Physical activity and exercise have long been considered an important part of spondyloarthritis (SpA) treatment. A new study now adds fresh evidence, showing recreational physical activity to be highly beneficial.
Researchers analyzing data from the Incheon Saint Mary’s Axial Spondyloarthritis Study found that higher levels of physical activity – and recreational activities in particular, such as hiking, dancing, playing sports, etc. – correlated with improved functioning in people with axial spondyloarthritis (axSpA). Physical activity was associated with improved functioning regardless of disease activity, according to findings published in Seminars in Arthritis and Rheumatism.1
During the study period, 185 people with axSpA completed questionnaires to evaluate physical activity and their functioning. Physical activity was measured using the Global Physical Activity Questionnaire (GPAQ), a self-reported questionnaire developed by the World Health Organization. This was the first study to use the GPAQ to investigate the association between three different subtypes of physical activity (work or occupational physical activity, transport or commuting physical activity, and recreational activity) and functioning in axSpA.2 Levels of physical activity were categorized as low, moderate, or high.
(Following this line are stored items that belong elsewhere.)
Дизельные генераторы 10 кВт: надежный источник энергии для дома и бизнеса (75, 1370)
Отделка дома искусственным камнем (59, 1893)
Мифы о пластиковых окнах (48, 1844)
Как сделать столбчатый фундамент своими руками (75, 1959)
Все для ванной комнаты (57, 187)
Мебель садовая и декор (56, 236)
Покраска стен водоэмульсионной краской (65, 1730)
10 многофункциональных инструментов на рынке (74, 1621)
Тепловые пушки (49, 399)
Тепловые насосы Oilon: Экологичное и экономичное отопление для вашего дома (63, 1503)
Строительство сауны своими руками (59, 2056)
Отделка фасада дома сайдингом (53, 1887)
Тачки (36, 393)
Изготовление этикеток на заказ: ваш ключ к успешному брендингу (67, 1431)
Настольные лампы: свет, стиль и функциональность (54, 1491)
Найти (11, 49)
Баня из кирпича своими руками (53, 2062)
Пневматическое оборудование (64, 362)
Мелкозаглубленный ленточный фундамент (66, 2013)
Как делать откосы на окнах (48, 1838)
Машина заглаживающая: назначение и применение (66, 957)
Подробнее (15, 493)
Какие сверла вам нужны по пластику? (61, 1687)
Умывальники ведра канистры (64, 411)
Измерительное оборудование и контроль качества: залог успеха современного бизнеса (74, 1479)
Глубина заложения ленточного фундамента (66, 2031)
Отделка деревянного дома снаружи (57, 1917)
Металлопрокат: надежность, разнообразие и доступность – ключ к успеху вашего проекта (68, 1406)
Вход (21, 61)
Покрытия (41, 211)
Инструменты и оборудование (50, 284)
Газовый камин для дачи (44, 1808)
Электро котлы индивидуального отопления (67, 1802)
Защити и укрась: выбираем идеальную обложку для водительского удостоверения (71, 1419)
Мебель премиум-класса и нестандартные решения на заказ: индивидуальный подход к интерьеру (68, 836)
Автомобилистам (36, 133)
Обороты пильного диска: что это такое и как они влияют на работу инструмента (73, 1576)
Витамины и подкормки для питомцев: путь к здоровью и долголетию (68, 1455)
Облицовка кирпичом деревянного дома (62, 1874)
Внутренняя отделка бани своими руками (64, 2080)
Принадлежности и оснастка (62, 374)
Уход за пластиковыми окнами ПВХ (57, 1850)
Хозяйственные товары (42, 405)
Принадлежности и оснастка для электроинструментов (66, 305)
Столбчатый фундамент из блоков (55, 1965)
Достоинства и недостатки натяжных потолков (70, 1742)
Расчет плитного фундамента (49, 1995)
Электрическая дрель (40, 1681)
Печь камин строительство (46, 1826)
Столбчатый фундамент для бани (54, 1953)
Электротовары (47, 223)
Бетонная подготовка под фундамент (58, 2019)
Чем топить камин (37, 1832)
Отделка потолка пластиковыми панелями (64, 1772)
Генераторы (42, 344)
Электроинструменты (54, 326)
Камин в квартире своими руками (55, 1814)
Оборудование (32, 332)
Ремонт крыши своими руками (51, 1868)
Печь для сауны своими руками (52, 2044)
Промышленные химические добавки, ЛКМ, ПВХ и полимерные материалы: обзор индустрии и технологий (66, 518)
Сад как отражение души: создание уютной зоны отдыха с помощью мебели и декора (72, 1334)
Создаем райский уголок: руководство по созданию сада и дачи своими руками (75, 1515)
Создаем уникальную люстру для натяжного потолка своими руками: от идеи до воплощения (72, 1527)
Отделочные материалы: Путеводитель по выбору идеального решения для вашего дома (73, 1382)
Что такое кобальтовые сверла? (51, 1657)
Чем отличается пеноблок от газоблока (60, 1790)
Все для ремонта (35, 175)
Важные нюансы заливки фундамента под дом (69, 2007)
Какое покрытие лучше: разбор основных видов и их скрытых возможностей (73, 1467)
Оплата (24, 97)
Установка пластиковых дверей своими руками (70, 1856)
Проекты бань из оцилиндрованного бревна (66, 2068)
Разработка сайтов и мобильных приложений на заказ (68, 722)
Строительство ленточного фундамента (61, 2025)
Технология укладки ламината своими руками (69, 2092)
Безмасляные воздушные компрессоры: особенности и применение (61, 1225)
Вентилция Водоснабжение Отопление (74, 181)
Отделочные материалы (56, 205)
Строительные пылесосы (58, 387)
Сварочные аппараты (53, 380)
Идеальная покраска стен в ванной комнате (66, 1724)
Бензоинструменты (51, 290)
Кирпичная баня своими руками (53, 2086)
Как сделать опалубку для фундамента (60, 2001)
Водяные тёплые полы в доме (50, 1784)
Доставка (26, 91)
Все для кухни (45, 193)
Physical functioning was assessed using the Bath Axial Spondyloarthritis Functional Index (BASFI), and global function was assessed using the Assessment of Spondyloarthritis International Society Health Index (ASAS HI).1
Of the patients studied, 46 (25%), 63 (34%), and 76 (41%) participated in low, moderate, and high levels of physical activity respectively. Patients with lower physical activity scored higher on the BASFI, indicating higher levels of functional limitation. Moderate and high levels of physical activity significantly correlated with improved global functioning.3
After analyzing the subtypes of physical activity, researchers found that recreational activity impacted global functioning more than work and transport-related physical activity in those with axSpA.
“The primary goal of treating axSpA is to maximize long-term, health-related quality of life by controlling symptoms and inflammation, preventing progressive structural damage, and preserving function and social participation,” the authors wrote. “However, compared with disease activity, physical function seems to be a relatively neglected target in patients with axSpA, even though physical function is a major contributor to disability associated with the disease.”2
“This [study] highlights the importance of maintaining a moderate level of physical activity to preserve global functioning in daily life,” they said.
Looking to get more active? Check out SAA’s new exercise video collaboration with SpondyStrong, featuring a series of gentle, fun, and easily modifiable fitness and yoga routines tailored specifically to those with SpA!
- Physical activity is associated with physical and global function in patients with axial spondyloarthritis, independent of disease activity – PubMed (nih.gov)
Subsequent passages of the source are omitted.